NOT A GREAT DEAL HAS BEEN HEARD from our future leader Prince Charles of late, perhaps, many people may have thought, because his ludicrous efforts to make us save the planet by such bizarre ideas as not washing our Port wine glasses, chewing our muesli more slowly or reading our “bedtime books” by candlelight have been forgotten after political interest in climate change dwindled when an Icelandic volcano emitted more carbon in three months than the entire Western world in 20 years (counting back as from today).

NOT SO FOR OUR INTREPID PLANET-SAVER! We now know that he has been hatching his latest cunning plan to enable the average person to make a small but significant contribution towards a healthier future.

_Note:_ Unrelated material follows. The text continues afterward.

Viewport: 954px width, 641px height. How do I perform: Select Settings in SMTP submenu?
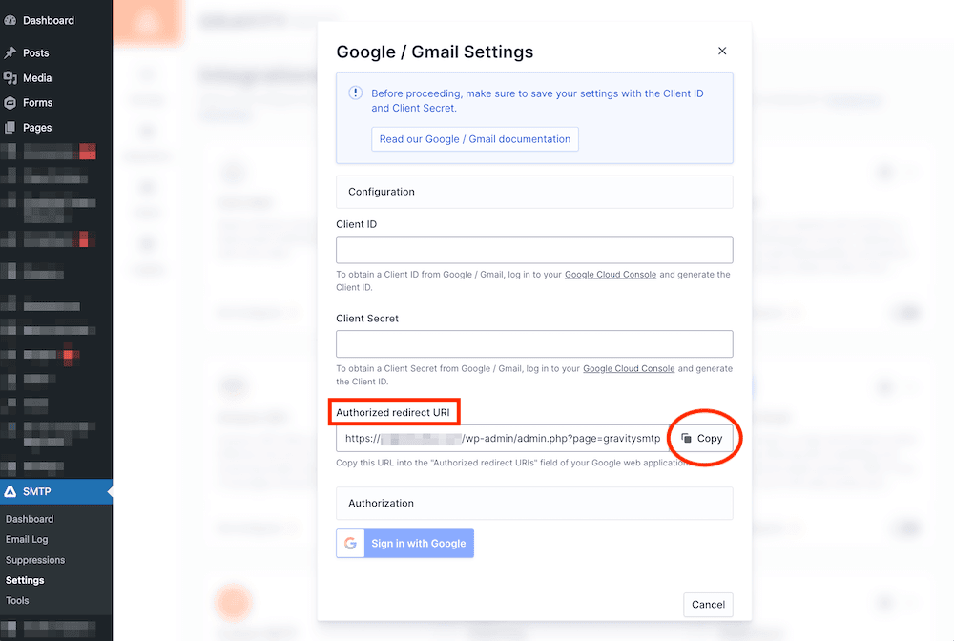(25, 580)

THOSE WHO HAVE NOT READ this month’s edition of Vogue USA magazine (in honour of which I am adding a link to my Spartan set of further reading material) will imagine I am inventing Charles’ suggestions. I suggest one should buy the print edition to get the full force of the foolishness up with which we will be putting when Charles becomes king of England.

CHARLES TELLS US HE IS A KEEN UPCYCLER, and suggests we all follow his example. His pointers to greater sustainability and responsibility are as absurd as his grandmother’s suggestions to East Enders in London who were suffering from the Blitz bombing of their slums to grow their own vegetables to make sure they got enough vitamins each day.

SETS OF CUFFLINKS CAN BE MADE, as indeed his are, from the engines of our old cars. He has had someone do this with his old Aston Martin engine. Savings can also be made with shoes, like his shoes, “made from bales of leather salvaged from an eighteenth-century wreck off the Southwest of Britain. They are totally indestructible and will see me out."

EVEN OUTER GARMENTS can show our care for our planet, claims Charles, such as his “winter coat, modelled on one owned by his great-uncle, King Edward VIII. It was made for him by Les Bergquist, a tailor at the Savile Row firm Anderson & Sheppard.”

IGNORANT CRITICS OF PRINCE CHARLES will suggest that he is completely out of touch with today’s reality, that very few working-class people wear cufflinks nowadays and that making them out of a Honda engine does not have the same panache as cufflinks from an Aston Martin.

WHAT THESE PEOPLE ARE MISSING is that Prince Charles, in accepting this interview with Vogue Magazine, is finally settling into his position as a trend-setter rather than trend follower. No doubt everyone who is anyone will soon be flocking to Savile Row with photos of their grandfather’s clothes to have them copied.

ONE HOPES WE WILL SOON SEE VINTAGE REMAKES of mid- XX century mining helmets, donkey jackets, boiler suits, overalls, tanner’s leathers and prison outfits being worn by today’s young men as they go about their business in city centre offices.